TEXTE DONNÉ:
26 avril 2015

Par les Éoliennes et le détroit de Messine

Convoyage Grèce 2015 - 3

21 avril : le vent de sud est là au matin comme prévu, d'abord à 5 nœuds quand nous quittons les côtes de Sardaigne, puis fraîchissant progressivement pour nous donner une bonne allure de travers, cap à l'est.







Après quelques tests au large, la messagerie Iridium envoie enfin des fichiers météo exploitables et je peux communiquer, entre autres avec la marina de Preveza où notre arrivée s'approche. Je prends une route plein est en fonction des prévisions de vent pour les prochaines 24 heures.


 La traversée

Les conditions sont idéales toute cette première journée : vent travers-largue, vagues 1,5 m, temps ensoleillé mais vraiment pas chaud.  Nous tenons les 9 nœuds jusqu'au soir.


En fin de journée, un couple d'hirondelles apparaît, venu de nulle part. Les oiseaux manifestent une claire volonté d'occuper le carré malgré les miettes disposées à l'extérieur.


                 Je vous raccompagne à l'extérieur...                                         Bonne nuit !

Hélas l'un d'eux ne survivra pas à la nuit, et l'autre nous quittera le lendemain pour entrer en veuvage.


Pour une fois nous avons un coucher de soleil sur ciel clair : bonnes conditions pour un "rayon vert", que nous voyons effectivement et qui est filmé, mais trop bref et saturé pour s'enregistrer.

Après les plaisirs des yeux, ceux de la table...

Les fabuleux apéros de Mohamed

La nuit venue, le vent mollit franchement. J'en profite pour une heure de moteur, comme chaque jour pour faire tourner le dessal et fournir l'eau chaude dont nous avons bien besoin. Nous restons sous voiles tout le reste de la nuit, même si notre vitesse tombe entre 3 et 4 nœuds : nous ne sommes pas pressés, et bien nous en prend...

1h30 du matin, Alain est de quart. Je suis réveillé brutalement par un gros choc à l'étrave : aucun doute, nous avons percuté un OFNI. Je surgis en petite tenue dans le cockpit où Alain, rejoint par Mohamed, éclaire l'arrière à la frontale. On voit un long tronc d'arbre passer sous la nacelle et disparaître. Rapide estimation des dégâts : à l'intérieur, pas de voie d'eau. A l'extérieur, pas de dommage apparent au-dessus de la flottaison. Les étraves de Shrubb sont renforcées et munies d'une solide crash-box. C'était du bois et nous étions à 3,5 nœuds : peu de conséquences à redouter. Après quelques minutes à guetter une éventuelle avarie, rien ne se passe et nous reprenons notre état antérieur. J'ai toujours avec moi l'iPad avec répétiteur du traceur et je surveille peut-être un peu plus...

ENTRÉES FOURNIES:

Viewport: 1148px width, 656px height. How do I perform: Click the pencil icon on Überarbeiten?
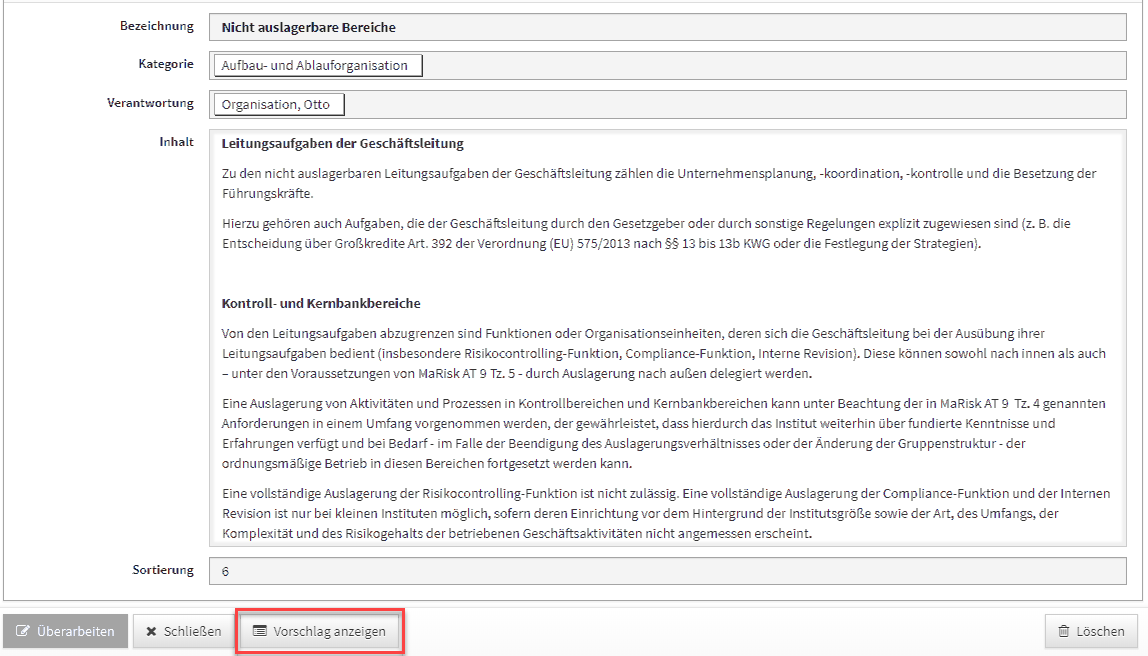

* * *

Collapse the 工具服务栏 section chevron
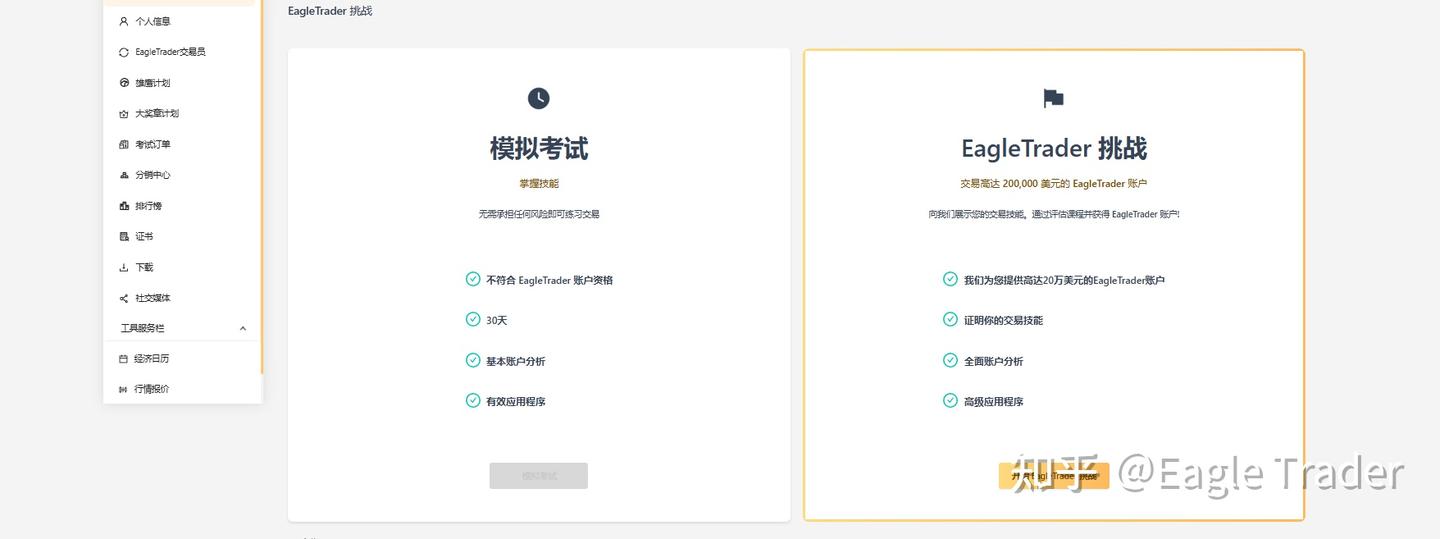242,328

CONSIGNE:
Répondez à ces questions d'après le récit de convoyage :
(a) Quelle vitesse le bateau tient-il jusqu'au soir de la première journée ?
(b) Quels oiseaux apparaissent en fin de journée ?
(c) Qu'est-ce que le bateau percute à 1h30 du matin ?
Les entrées n'ont aucun rôle dans ce travail.

RÉPONSE:
(a) 9 nœuds.
(b) Un couple d'hirondelles.
(c) Un long tronc d'arbre.